▶ **EXERCISE**:
Condense the paragraph in the unemployment column below that begins "The Louisville metropolitan area's" into a bulleted list that keeps every city and rate it gives.

JDD: Democratic Programs Add To Black Unemployment.

Democratic programs add to black unemployment
Written by John David Dyche

Dozens from some of west Louisville's predominantly black churches marched last week for more jobs for young adults. Their activism is understandable.

Nationally, black unemployment is 16.1percent, teen unemployment 24.9 percent and black teen unemployment 41.6 percent. These rates are either unchanged or worse since last year despite the deficit-bloating $814 billion Democratic stimulus package and the Obama administration's supposed “Summer of Recovery.”

In Kentucky, Steve Beshear, the incumbent Democratic governor, campaigns for re-election claiming his “top priority has been to act aggressively to create and retain jobs.” But Kentucky's 10 percent unemployment rate exceeds the national 9 percent rate, ranks 44th among the states and is worse than every bordering state's rate.

The 10.4 percent unemployment rate in Jefferson County, where Beshear's running mate, Jerry Abramson, was mayor until recently, is higher than the state rate. It is also essentially unchanged from April 2010.

The Louisville metropolitan area's 10.2 percent rate is higher than that of Columbus, Ohio (7.1percent); Indianapolis (8.1percent); Nashville, Tenn., (8.3 percent); Birmingham, Ala., (8.4percent); Lexington, Ky., (8.4percent), and Cincinnati (8.9 percent).

It will take more than mere marching to improve this depressing jobs situation. Change for the better will require different leaders and smarter policies.

African Americans seeking employment progress must first free themselves from 50 years of political thrall to the Democratic Party. Well-intended Democratic programs too often hurt the very people the party professes to help and who help put it in power.

Take the minimum wage, for example. In 2007, congressional Democrats attached an increase to $7.25 per hour to a “must pass” war-funding measure. Republicans added some tax breaks for small businesses. This hybrid bill passed with large bipartisan majorities, and President Bush signed it.

▶ **DATA LISTING**:
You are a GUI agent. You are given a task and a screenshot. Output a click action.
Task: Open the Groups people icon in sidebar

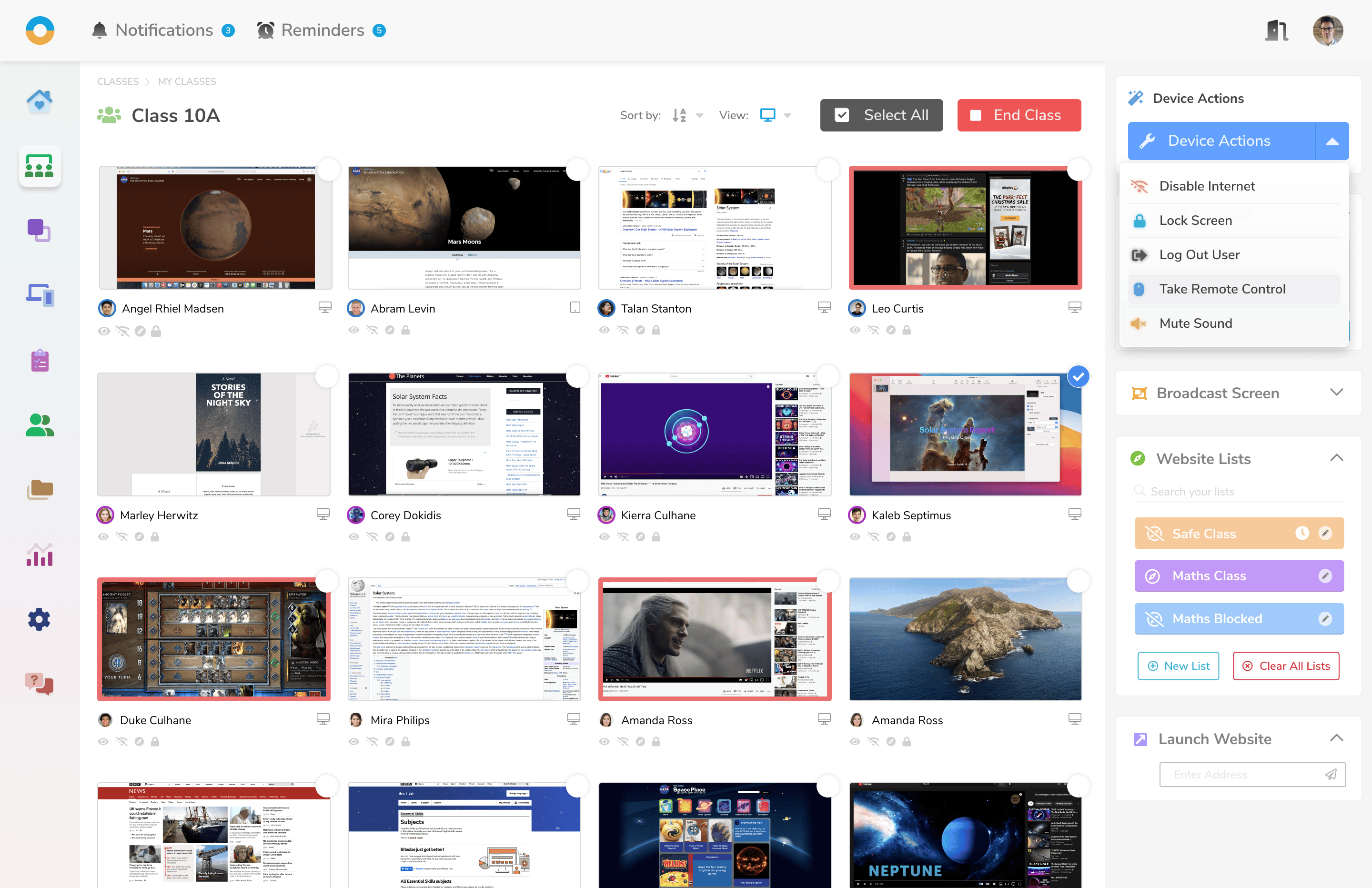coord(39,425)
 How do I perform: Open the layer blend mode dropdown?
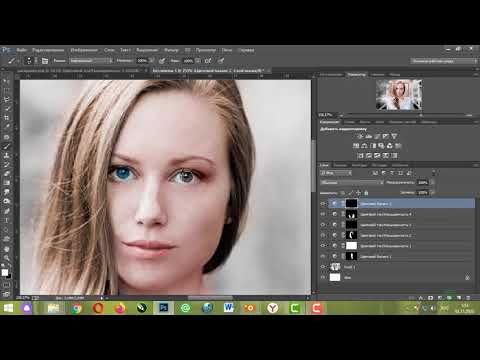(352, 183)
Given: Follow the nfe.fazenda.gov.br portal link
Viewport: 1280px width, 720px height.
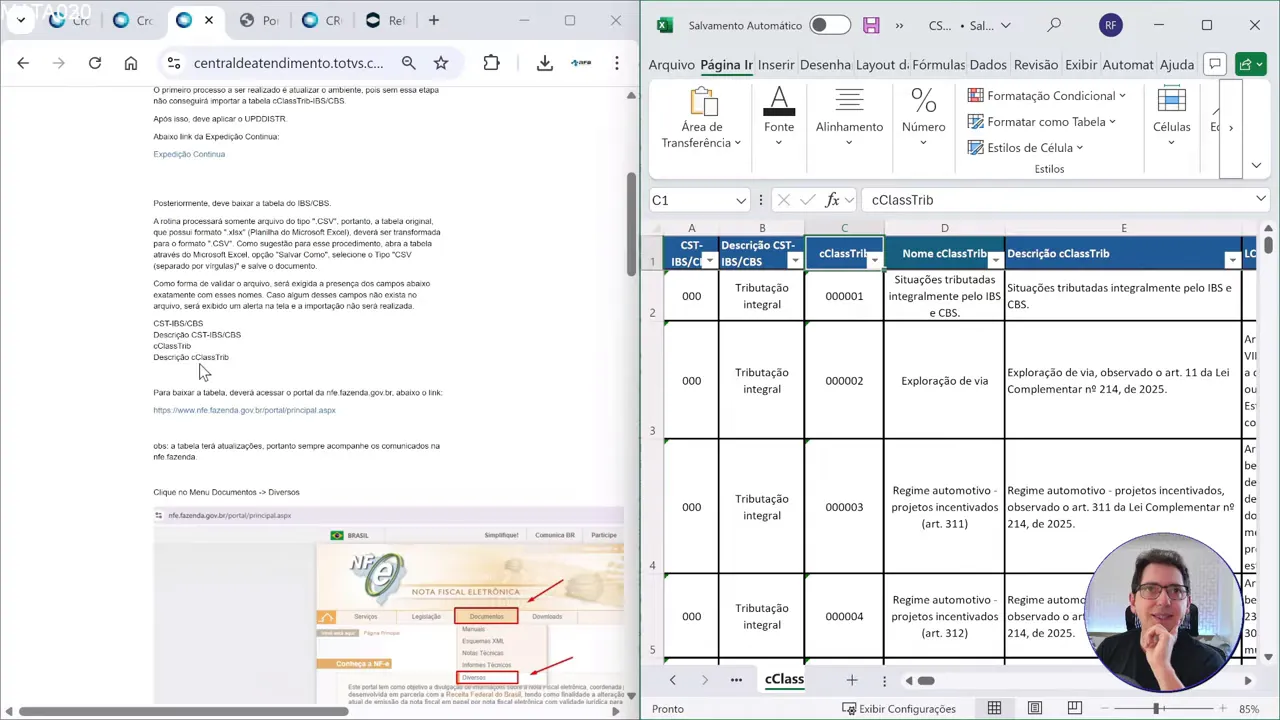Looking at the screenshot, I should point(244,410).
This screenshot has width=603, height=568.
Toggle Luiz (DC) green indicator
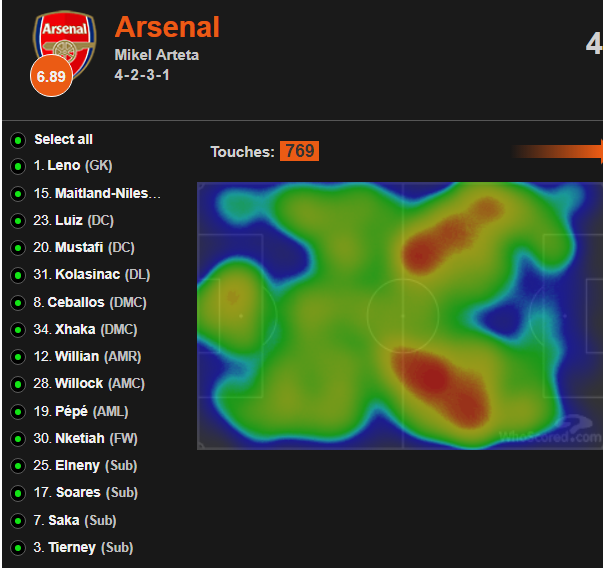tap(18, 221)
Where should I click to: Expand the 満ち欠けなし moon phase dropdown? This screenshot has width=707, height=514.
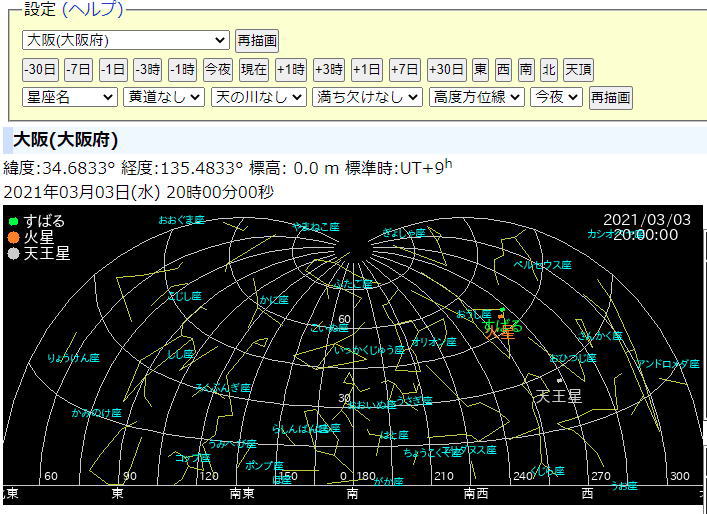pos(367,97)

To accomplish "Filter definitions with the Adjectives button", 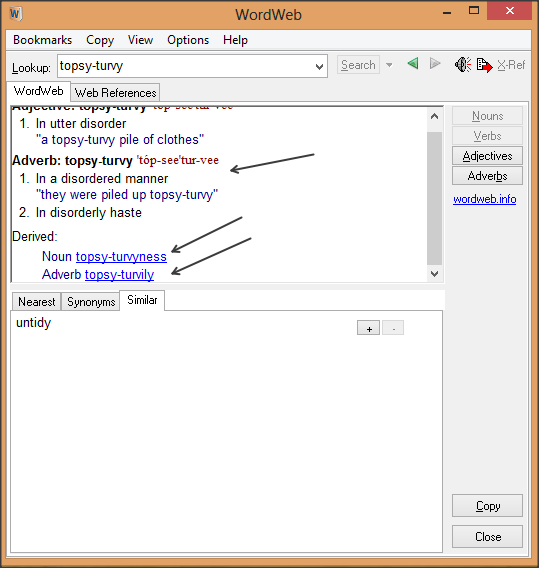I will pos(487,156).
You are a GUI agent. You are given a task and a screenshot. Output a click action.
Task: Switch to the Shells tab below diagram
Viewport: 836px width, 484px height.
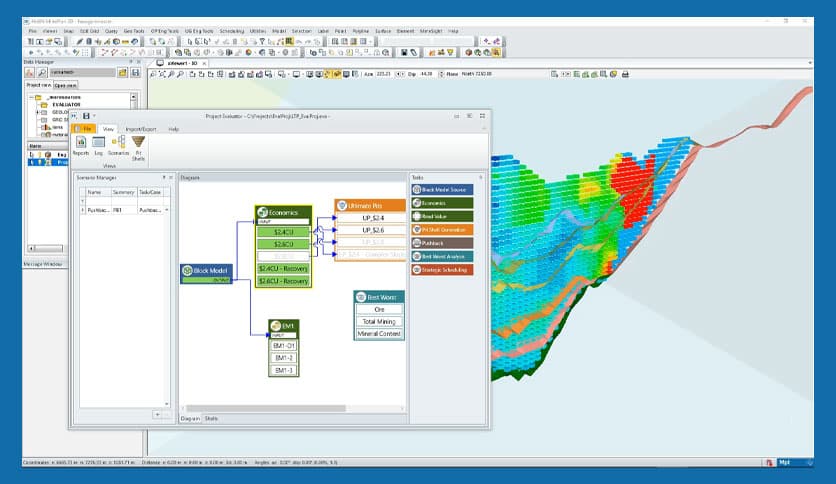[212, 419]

▶ **FINISHED ANSWER**:
Unemployment rate of the Louisville metropolitan area, 10.2 percent, compared with lower rates in:
- Columbus, Ohio: 7.1 percent
- Indianapolis: 8.1 percent
- Nashville, Tenn.: 8.3 percent
- Birmingham, Ala.: 8.4 percent
- Lexington, Ky.: 8.4 percent
- Cincinnati: 8.9 percent